WORK TO COMPLETE
1) Name every person the passage on the Ambrosoli murder identifies by both a first name and a surname.
2) From the passage on the Ambrosoli murder, write out the part starting with "Thomas Griesa was" and going on through "could justify murder.".

— start of SUPPLIED PASSAGE —

My father admitted to me that it was Arico . . . who committed the murder.
*
They were threatening Ambrosoli and it was effective for a while. Billy Arico was sent to Milan by Venetucci [a heroin smuggler and alleged member of the Gambino family] at my father’s request, and was supposed to shoot at Ambrosoli, but not kill him. Arico committed the murder . . . Ambrosoli’s family do not deserve any pity. I have no compassion for the fucking guy and this is not enough for a son of a bitch like him. I’m sorry he died without suffering. Let’s make sure on this point. I’m never going to condemn my father because Ambrosoli doesn’t deserve to be on this earth . . . My father has gone through enough. Now it’s time our enemies go through something. Griesa, Kenney, it’s their turn to suffer. Not my father again, not us. We have done nothing . . . To obtain justice there could be no crime that I would be afraid of committing. People like Kenney, Griesa, they could die of the worst pain, and for me it would be only a case for a big champagne celebration. I believe in justifiable homicide.

 

Thomas Griesa was the trial judge in the United States
v
. Sindona. John Kenney was the chief prosecutor. Luigi di Fonzo asked Nino Sindona how he could justify murder.

— end of SUPPLIED PASSAGE —
— start of RECORDS SHOWN —

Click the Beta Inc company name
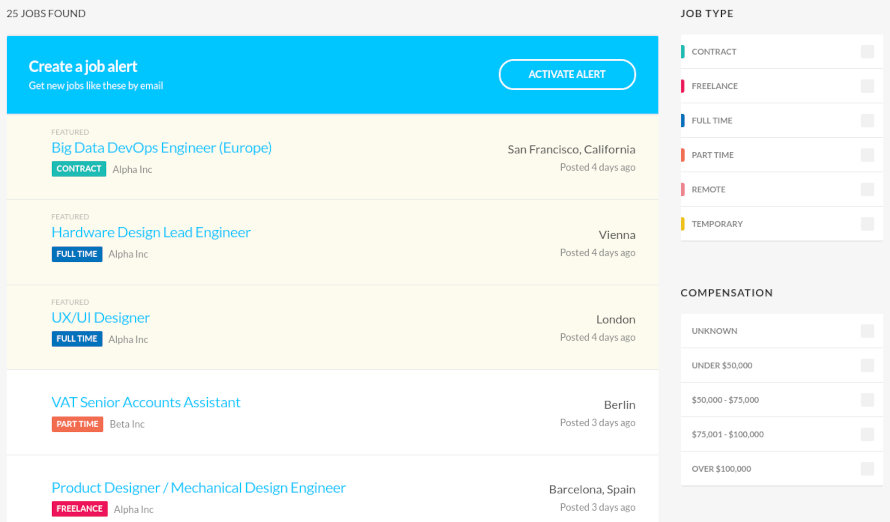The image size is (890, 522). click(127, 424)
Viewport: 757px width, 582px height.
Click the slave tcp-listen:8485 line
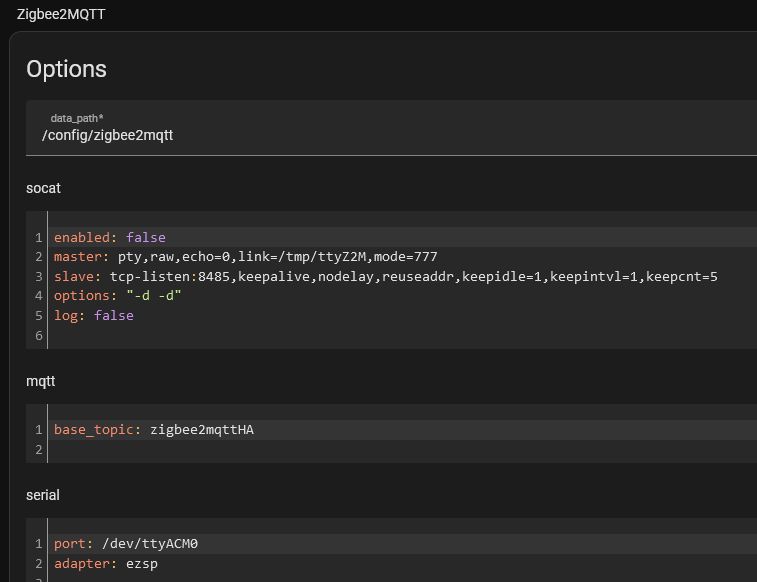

— end of RECORDS SHOWN —
— start of RECORDS SHOWN —

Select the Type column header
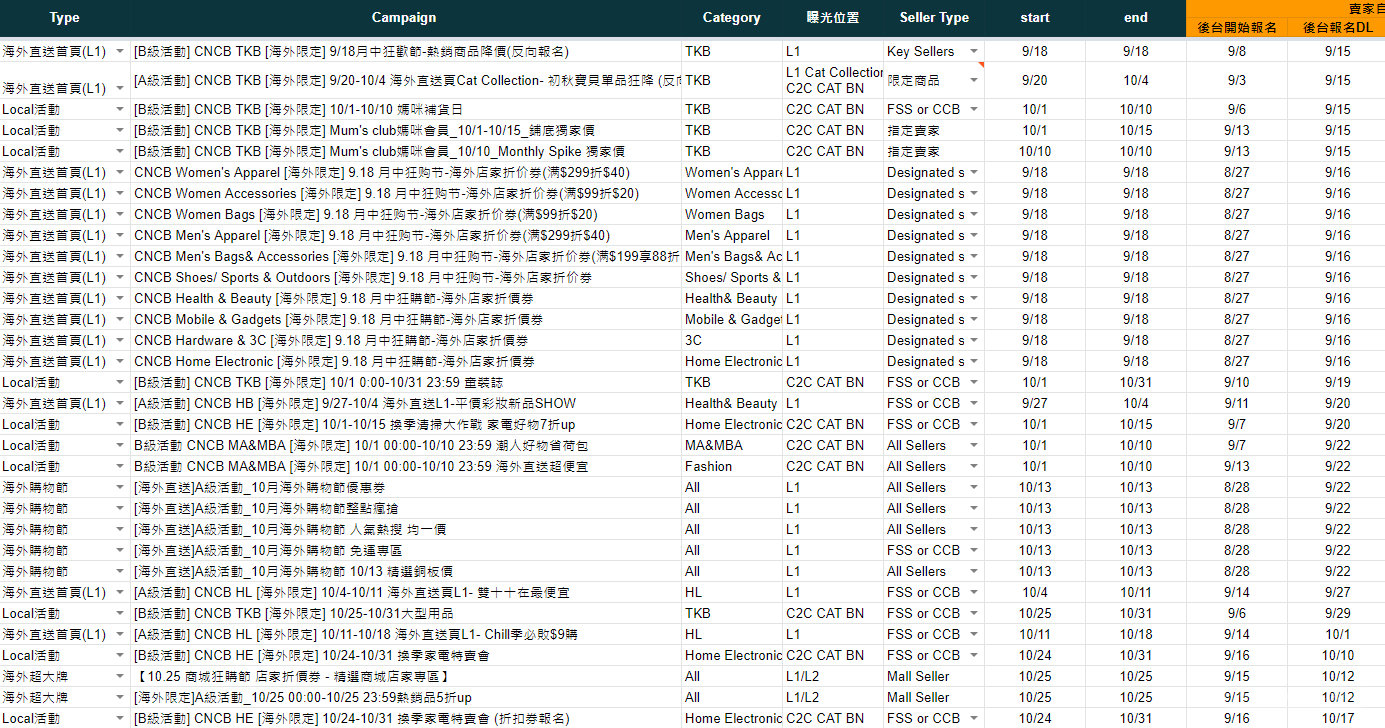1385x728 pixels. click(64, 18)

— end of RECORDS SHOWN —
— start of RECORDS SHOWN —

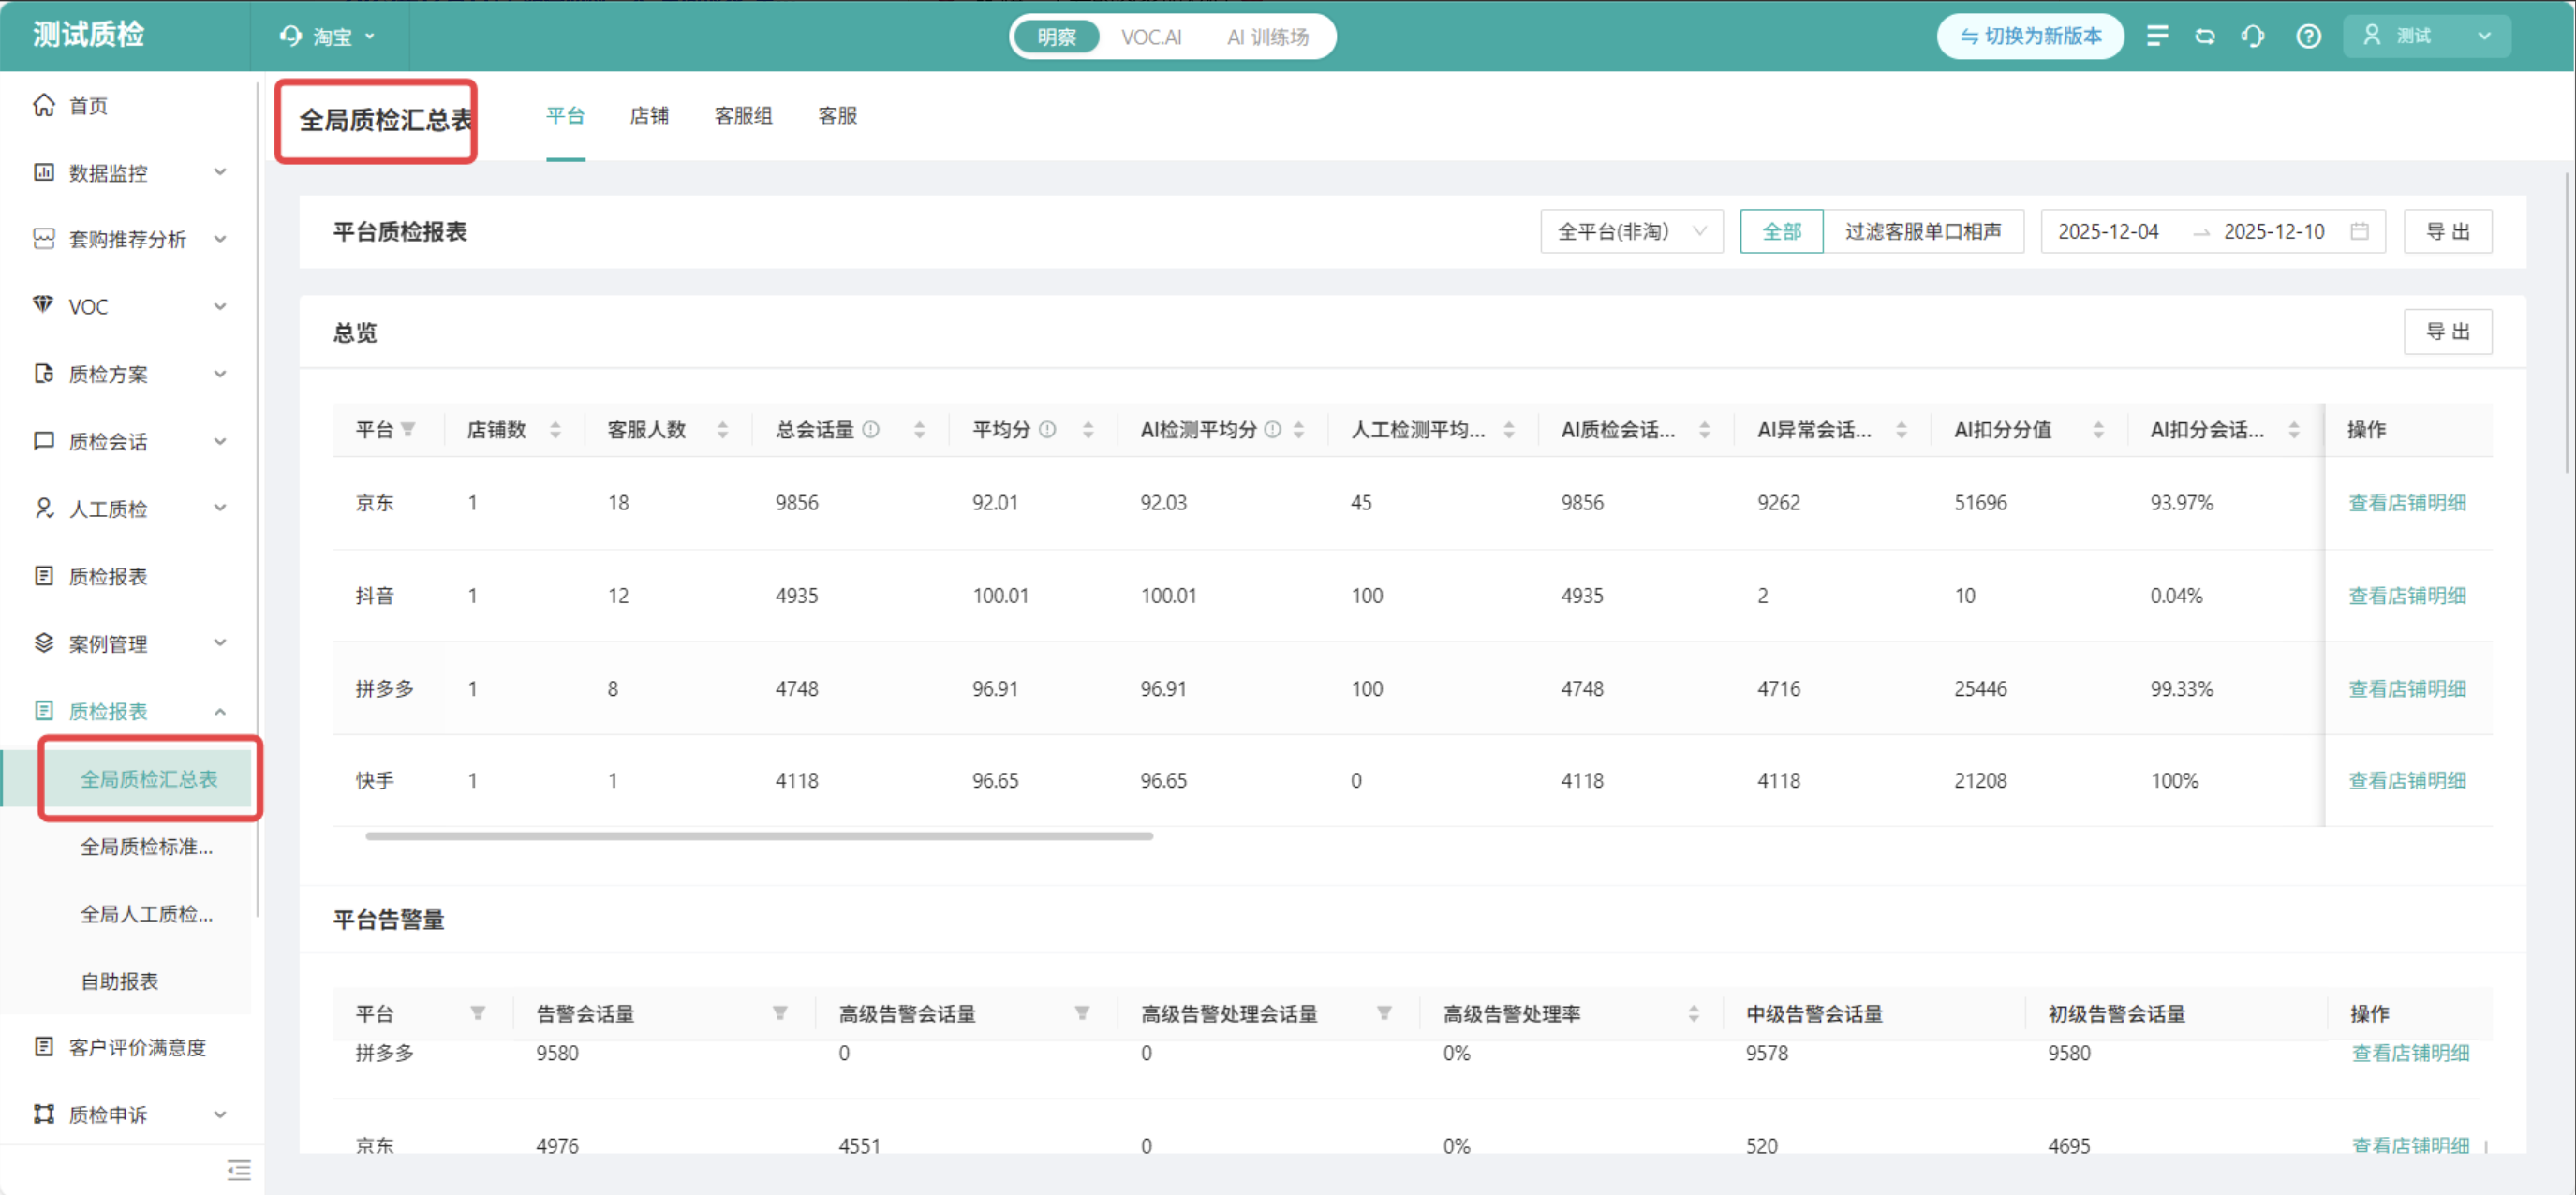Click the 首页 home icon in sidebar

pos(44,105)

— end of RECORDS SHOWN —

THE REPLIES
1) Billy Arico, Thomas Griesa, John Kenney, Luigi di Fonzo, Nino Sindona

2)
Thomas Griesa was the trial judge in the United States
v
. Sindona. John Kenney was the chief prosecutor. Luigi di Fonzo asked Nino Sindona how he could justify murder.